Arguing whether a situation leads to data hazard or not

Question

I was going through the section of pipelining from the text Computer Organization [5e] by Hamacher et. al.. There I came across a situation which the authors claim causes data hazard.

The situation is shown below:

For example, stage E in the four-stage pipeline of Figure 8.2b is responsible for arithmetic and logic operations, and one clock cycle is assigned for this task. Although this may be sufficient for most operations, some operations, such as divide, may require more time to complete. Figure 8.3 shows an example in which the operation specified in instruction I2 requires three cycles to complete, from cycle 4 through cycle 6. Thus, in cycles 5 and 6, the Write stage must be told to do nothing, because it has no data to work with. †: Meanwhile, the information in buffer B2 must remain intact until the Execute stage has completed its operation. This means that stage 2 and, in turn, stage 1 are blocked from accepting new instructions because the information in B1 cannot be overwritten. Thus, steps D4 and F5 must be postponed as shown.

... Any condition that causes the pipeline to stall is called a hazard. We have just seen an example of a data hazard. A data hazard is any condition in which either the source or the destination operands of an instruction are not available at the time expected in the pipeline.

In the example above, the authors assume that a data hazard has occurred, and two stall cycles are introduced into the pipeline. The main reason that they give for this data hazard is that, since the execute phase requires 2 more cycles than the usual need for instruction 2, so the data on which the write back stage should work has to wait for 2 cycles...

But I am having a little difficulty in accepting this analysis. Usually, the books give examples of data hazards in situations, where there is data dependency (the usual RAW, WAR, etc..). But here there is no such thing. And I thought this to be a structural hazard assuming that I2 cannot use the EX stage as I1 is using it.

Moreover, the text assumes that there is no queuing of the results of the stages in the buffer.
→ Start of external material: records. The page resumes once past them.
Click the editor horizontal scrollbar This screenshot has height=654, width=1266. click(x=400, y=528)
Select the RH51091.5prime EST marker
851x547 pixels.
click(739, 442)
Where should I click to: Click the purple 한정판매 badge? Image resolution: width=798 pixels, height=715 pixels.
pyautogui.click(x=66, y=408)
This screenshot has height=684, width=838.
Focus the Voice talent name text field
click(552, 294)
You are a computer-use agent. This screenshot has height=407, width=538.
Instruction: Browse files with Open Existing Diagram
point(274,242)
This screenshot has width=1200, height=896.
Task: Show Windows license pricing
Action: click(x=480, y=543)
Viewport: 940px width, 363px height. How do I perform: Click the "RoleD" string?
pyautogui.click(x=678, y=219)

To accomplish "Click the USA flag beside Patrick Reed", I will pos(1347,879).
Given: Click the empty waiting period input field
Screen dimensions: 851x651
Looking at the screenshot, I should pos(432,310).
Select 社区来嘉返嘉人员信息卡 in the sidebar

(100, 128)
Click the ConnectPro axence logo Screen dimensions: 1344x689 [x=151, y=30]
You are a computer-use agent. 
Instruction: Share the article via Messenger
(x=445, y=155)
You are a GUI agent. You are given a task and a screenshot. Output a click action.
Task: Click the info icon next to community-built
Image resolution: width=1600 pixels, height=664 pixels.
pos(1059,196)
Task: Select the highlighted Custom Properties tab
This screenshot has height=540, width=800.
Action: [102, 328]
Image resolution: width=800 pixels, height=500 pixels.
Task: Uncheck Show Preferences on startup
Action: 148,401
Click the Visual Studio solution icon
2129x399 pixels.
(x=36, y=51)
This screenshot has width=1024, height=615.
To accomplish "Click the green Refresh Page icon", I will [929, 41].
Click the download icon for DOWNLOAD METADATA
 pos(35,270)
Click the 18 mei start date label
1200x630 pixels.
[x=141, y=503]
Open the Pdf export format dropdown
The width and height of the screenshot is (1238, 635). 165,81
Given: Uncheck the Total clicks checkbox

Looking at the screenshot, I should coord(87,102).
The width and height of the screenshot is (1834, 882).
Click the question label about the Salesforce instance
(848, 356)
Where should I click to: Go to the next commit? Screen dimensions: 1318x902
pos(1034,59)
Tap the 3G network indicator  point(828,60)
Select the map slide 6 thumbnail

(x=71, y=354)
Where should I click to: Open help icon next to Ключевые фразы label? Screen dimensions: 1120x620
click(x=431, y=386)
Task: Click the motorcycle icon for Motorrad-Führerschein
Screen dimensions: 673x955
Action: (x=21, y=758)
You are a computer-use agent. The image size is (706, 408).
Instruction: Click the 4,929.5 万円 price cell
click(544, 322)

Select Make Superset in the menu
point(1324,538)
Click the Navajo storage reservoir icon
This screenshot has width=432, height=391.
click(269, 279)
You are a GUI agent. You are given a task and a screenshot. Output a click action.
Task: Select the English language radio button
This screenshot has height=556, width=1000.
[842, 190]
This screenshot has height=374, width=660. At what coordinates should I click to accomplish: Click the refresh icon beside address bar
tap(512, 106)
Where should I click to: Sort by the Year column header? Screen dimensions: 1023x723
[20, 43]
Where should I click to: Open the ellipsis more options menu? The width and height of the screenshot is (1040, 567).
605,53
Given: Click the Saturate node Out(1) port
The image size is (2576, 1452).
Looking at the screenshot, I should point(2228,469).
Clear from the statement marked with †, Meanwhile, the information in the buffer..., (where there is a little flaw as well, because, if no queuing is there, then the output of D3 in cycle 4 shall overwrite the value in buffer B2 on which the EX stage is working, a contradiction to their own assumption).

I thought that the stalls are introduced due to this no queuing condition... and structural hazard, and if things are properly managed as shown below, no stalls shall be there.

This is what I assume:

I assume that the execute stage has more than one separate functional units (e.g. one where calculations of instruction 1 are performed. [basic ALU requiring 1 cycle duration], one for integer division, another for integer multiplication etc.) [So structural hazard is out of the way now.]
I also assume that the pipeline buffers can store the results produced in the stages in a queue. [So that the problem in statement marked with † is no longer there.]

This being said, the situation is now as follows:

However hard I tried with the assumptions, I could not remove the bubbles shown in blue. [Even if queuing is assumed in buffers, the buffers cannot give the result out of order, so those stalls remain].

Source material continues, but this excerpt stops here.